Now if you remember the post I wrote when I was setting off on this adventure, you will note I have not mentioned seeing Paula and her baby yet and that’s because of the COVID gods. But they’re still being nice to me …
Because not only has COVID not been too bad for me – especially compared to what some people have suffered – it meant I had to move my flights as NZ travel rules meant they wouldn’t let me catch my plane. And even this set back has a silver lining.
Because of the demand on airlines – and the time it takes for RAT tests to show a negative reading – the earliest flight I could get was next Tuesday. So not only will I have the time to see her before I go, but I also get to see Paul again when we go to the Queen concert we booked back in 2019 that they had to cancel because of COVID.

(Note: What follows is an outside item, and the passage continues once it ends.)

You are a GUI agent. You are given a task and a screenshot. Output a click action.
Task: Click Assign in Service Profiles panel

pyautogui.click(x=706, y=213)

Seeing Queen with my best friend and his wonderful wife Shelly is like the ultimate gift to end this incredible visit to Europe.
But there’s more …

You see the Queen concert is on the day the UK celebrates the Queen’s Platinum Jubilee.
I mean the royal one, not the musical one.
The reason this is significant is way back in 1977, my Mum and Dad brought me to London to watch the crowds celebrate her Silver Jubilee. I remember it well, despite being so long ago. So to be back in London – albeit by pure coincidence – on a day where England yet again is celebrating a landmark moment in the Queen’s reign takes me back to that day with my parents and that is a feeling I will really treasure.
What this all means is not only has this trip been more wonderful than I ever imagined, it’s ended up giving me more miracles and love than I ever expected. Miracles and love that I needed more than I ever imagined.
So while I can’t wait to get back to my family – and my team – I can honestly say this has been a couple of weeks that are one of the most important and memorable weeks of my life and for that, I thank everyone who made it possible … from Martin and Mercedes, Paul, Nottingham Forest, Colenso, Q-Prime, NIKE, Paula, Queen, Lee Hill and Virgin Atlantic and my brilliant supportive wife and son right through to, bizarrely, covid.
I don’t know how you did it Mum and Dad, but thank you.